* _DATA EXCERPTS_:
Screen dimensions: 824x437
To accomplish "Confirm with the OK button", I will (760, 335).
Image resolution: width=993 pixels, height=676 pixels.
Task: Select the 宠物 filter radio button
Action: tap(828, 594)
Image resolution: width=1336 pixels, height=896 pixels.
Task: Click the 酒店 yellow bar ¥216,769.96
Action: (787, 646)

* _TASK PROMPT_: Every line of the material above must be duplicated exactly.

* _SOLVED EXERCISE_:
Screen dimensions: 824x437
To accomplish "Confirm with the OK button", I will (760, 335).
Image resolution: width=993 pixels, height=676 pixels.
Task: Select the 宠物 filter radio button
Action: tap(828, 594)
Image resolution: width=1336 pixels, height=896 pixels.
Task: Click the 酒店 yellow bar ¥216,769.96
Action: (787, 646)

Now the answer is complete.